Growing up in an alcoholic home, the son of a patriotic and highly decorated veteran of both World Wars, I was taught to never ever be a quitter and to set high goals. After my Father’s war-torn mind and body could no longer go on, I became the man of the house. Drinking and drugging to numb the pain and have “fun” along with my friends became the norm. Converting to the Church of Jesus Christ of Latter Day Saints (Mormon) just before graduating from High School and then entering the Marine Corps during the Vietnam War (to be like my Dad?) brought even more ideas of invincibility. However, going it alone, without the help of others, only proved that my belief that I was ten feet tall and bullet proof was an illusion. Surrendering my will and allowing others to help was vital. Those others included healthy family and friends, medical and behavioral professionals, God, and support groups filled with others in recovery.
My whole family learned many valuable things through all the adversity surrounding my addiction, however. The most important thing learned was the power of secure attachment in the healing process, and whole-hearted connection. That truly living is all about relationships, not superficial, shame-based relationships, but deep relationships of trust.

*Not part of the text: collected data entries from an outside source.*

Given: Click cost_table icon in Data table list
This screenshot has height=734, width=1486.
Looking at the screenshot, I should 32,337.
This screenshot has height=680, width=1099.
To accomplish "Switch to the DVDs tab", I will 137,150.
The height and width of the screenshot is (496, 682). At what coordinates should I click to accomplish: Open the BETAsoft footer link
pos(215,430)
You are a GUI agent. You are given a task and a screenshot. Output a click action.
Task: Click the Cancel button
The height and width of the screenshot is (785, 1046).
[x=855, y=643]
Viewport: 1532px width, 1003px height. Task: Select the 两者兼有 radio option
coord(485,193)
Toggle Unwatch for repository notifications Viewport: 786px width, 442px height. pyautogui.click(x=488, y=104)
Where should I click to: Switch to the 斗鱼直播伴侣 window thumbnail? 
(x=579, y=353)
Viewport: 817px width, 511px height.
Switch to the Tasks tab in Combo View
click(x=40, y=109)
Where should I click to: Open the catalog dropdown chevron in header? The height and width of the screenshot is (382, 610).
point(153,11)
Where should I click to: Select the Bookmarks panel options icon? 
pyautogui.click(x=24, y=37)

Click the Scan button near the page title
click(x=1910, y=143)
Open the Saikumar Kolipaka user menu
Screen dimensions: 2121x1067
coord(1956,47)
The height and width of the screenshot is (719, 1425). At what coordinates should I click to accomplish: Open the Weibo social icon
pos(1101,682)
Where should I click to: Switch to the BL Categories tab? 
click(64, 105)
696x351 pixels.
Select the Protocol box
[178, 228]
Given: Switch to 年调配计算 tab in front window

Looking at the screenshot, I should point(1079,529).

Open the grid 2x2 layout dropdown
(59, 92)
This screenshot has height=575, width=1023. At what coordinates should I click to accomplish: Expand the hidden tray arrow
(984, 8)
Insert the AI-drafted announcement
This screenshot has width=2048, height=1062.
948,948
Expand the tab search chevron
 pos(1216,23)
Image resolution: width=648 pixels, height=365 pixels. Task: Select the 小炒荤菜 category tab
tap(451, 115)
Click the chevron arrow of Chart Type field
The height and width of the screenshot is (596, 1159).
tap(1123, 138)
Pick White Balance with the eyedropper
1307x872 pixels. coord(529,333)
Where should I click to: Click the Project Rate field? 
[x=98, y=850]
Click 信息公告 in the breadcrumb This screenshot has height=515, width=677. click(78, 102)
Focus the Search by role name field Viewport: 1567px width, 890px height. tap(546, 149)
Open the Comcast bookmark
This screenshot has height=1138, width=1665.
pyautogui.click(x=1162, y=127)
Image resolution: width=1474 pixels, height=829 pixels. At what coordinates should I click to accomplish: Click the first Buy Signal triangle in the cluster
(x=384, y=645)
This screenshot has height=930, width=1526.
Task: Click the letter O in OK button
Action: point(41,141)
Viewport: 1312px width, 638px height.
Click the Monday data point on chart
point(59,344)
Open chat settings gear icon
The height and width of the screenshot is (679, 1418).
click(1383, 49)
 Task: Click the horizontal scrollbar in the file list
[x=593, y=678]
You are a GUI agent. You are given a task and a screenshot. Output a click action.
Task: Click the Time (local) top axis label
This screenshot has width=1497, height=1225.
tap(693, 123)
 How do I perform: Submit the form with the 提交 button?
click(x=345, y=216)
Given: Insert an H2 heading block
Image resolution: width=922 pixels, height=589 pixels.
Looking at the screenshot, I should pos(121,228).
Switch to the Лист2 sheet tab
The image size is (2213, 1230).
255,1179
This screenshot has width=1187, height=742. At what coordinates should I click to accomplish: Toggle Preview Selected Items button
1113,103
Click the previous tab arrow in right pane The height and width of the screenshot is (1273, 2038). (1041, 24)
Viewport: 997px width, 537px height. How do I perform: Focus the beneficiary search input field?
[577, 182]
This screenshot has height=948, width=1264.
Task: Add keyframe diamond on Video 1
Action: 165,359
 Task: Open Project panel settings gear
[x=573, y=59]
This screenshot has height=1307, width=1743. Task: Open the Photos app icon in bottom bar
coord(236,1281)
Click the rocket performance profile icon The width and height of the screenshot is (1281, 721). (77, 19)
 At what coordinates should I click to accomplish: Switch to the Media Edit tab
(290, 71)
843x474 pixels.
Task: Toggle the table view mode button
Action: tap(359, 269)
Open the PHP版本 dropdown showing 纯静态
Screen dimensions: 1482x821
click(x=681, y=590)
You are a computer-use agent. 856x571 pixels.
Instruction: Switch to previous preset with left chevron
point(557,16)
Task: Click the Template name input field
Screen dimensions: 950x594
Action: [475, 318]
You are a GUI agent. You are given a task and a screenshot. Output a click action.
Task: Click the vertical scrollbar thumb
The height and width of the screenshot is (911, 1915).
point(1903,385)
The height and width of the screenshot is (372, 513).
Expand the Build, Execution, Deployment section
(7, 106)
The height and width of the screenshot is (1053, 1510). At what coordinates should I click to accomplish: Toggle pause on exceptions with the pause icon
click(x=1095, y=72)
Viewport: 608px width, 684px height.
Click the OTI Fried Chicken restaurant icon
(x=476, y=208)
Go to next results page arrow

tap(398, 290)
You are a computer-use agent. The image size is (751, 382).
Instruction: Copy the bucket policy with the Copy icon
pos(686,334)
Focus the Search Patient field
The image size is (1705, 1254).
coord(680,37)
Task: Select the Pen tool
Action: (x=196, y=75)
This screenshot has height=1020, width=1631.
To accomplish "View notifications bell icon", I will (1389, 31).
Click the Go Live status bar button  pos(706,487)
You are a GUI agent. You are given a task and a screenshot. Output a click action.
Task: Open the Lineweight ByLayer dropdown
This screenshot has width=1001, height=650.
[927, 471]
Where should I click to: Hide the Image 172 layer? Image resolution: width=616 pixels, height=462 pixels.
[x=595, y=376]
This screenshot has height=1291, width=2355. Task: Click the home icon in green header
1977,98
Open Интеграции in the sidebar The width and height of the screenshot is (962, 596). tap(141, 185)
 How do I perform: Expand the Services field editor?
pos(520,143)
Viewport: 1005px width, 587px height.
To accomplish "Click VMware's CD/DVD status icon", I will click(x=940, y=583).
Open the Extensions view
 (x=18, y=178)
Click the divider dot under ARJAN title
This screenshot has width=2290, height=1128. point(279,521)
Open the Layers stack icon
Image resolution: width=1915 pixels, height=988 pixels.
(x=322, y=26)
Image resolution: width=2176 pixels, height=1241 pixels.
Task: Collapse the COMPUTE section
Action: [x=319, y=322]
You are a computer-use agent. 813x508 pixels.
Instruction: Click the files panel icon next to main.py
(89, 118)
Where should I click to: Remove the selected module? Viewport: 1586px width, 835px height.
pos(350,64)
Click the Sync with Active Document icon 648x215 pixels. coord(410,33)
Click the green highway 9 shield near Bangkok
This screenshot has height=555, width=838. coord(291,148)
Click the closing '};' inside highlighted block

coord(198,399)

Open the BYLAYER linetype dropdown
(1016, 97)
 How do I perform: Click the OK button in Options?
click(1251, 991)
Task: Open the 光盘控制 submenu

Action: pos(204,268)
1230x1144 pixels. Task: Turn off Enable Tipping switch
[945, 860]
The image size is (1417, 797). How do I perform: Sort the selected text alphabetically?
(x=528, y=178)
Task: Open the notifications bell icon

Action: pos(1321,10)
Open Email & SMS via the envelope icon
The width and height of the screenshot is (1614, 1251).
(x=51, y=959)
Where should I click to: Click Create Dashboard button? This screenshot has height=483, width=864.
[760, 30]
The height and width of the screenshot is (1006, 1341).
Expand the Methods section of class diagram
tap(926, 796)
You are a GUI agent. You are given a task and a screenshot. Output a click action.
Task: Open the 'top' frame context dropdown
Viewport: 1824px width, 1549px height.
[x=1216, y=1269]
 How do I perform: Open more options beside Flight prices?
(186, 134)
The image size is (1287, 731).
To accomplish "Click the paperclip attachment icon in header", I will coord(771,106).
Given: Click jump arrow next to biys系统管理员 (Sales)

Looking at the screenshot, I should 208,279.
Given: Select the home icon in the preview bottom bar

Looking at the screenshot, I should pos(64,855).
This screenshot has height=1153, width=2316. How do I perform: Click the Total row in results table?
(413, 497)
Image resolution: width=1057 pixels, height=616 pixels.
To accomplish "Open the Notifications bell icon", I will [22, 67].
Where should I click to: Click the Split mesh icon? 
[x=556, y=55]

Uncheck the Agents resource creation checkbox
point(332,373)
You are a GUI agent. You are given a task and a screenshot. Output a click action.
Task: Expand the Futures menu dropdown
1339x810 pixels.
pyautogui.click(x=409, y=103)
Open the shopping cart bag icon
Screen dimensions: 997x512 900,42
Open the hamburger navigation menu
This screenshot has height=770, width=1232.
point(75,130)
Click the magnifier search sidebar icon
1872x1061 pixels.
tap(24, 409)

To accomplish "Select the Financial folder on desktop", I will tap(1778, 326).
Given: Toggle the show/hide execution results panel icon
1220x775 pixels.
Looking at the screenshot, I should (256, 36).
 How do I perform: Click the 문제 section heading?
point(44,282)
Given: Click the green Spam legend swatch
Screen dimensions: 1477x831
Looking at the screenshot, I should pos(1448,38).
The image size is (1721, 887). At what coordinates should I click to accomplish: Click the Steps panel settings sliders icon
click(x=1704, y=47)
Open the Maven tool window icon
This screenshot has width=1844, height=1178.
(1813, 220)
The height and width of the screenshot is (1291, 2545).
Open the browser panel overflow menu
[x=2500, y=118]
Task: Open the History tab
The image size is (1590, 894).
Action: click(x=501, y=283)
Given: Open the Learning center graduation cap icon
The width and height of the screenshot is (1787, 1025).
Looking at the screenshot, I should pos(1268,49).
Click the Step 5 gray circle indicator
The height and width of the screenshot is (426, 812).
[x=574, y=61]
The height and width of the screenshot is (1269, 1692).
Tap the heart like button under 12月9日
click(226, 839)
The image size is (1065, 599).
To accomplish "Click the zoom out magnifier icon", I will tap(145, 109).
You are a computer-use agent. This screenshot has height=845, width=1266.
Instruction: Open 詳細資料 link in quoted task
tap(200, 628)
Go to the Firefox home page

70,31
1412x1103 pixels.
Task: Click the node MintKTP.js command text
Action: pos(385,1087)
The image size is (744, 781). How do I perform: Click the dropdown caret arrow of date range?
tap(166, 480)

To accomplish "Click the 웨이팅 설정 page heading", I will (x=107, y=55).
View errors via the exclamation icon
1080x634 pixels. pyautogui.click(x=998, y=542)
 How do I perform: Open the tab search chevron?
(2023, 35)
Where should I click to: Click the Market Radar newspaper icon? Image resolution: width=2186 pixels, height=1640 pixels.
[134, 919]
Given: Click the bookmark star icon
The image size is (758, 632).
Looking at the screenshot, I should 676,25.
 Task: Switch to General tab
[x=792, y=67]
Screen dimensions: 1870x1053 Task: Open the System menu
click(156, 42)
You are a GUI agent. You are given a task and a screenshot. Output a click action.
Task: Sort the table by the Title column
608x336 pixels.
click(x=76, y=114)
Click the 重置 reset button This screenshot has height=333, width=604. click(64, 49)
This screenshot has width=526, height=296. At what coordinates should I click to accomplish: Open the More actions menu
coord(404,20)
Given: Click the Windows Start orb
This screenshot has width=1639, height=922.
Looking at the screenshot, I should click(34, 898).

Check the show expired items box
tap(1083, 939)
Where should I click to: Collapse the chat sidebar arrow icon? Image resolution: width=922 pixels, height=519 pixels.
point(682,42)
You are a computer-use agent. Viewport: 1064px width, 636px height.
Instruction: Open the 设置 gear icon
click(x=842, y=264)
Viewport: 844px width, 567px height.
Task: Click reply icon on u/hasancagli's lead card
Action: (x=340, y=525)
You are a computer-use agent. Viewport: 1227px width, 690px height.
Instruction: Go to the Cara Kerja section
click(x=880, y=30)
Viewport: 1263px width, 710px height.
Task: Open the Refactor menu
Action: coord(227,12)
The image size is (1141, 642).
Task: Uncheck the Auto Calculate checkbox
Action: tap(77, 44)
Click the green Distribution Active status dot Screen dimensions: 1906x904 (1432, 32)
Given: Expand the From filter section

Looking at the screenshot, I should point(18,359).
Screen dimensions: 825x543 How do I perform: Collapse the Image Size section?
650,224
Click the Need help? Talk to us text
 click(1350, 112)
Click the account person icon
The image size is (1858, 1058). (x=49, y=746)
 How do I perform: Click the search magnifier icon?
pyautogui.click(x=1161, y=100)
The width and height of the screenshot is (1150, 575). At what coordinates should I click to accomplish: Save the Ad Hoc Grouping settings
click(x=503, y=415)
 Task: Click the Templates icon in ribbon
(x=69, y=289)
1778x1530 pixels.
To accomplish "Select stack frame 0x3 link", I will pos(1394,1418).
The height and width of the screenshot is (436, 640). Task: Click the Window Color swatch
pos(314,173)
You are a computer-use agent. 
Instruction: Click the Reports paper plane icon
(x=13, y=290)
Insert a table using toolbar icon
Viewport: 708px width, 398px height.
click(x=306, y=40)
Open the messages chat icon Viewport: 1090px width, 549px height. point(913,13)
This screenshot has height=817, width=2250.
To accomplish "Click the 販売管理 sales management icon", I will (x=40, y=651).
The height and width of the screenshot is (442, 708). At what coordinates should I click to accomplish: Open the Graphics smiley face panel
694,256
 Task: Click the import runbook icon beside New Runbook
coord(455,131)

Getting very serious and thorough in my recovery program, along with my family getting the help they needed, eventually brought completion of graduate school and a career change back to my original dream of becoming a clinical social worker. Here I have found fulfillment sharing what I have learned about addictive disease: especially that it is an attachment disorder. Addiction detaches us from our social-emotional strengths, family moorings, spiritual roots, physical health, and the quality of life we all hope for. The good news, though, is that when we treat the physical, mental, social, and spiritual deficits caused by this disease it goes into remission – sometimes slowly, sometimes more rapidly. Oddly enough, we then realize “we never had it so good” as we do in recovery – with healthier, stronger relationships all around us.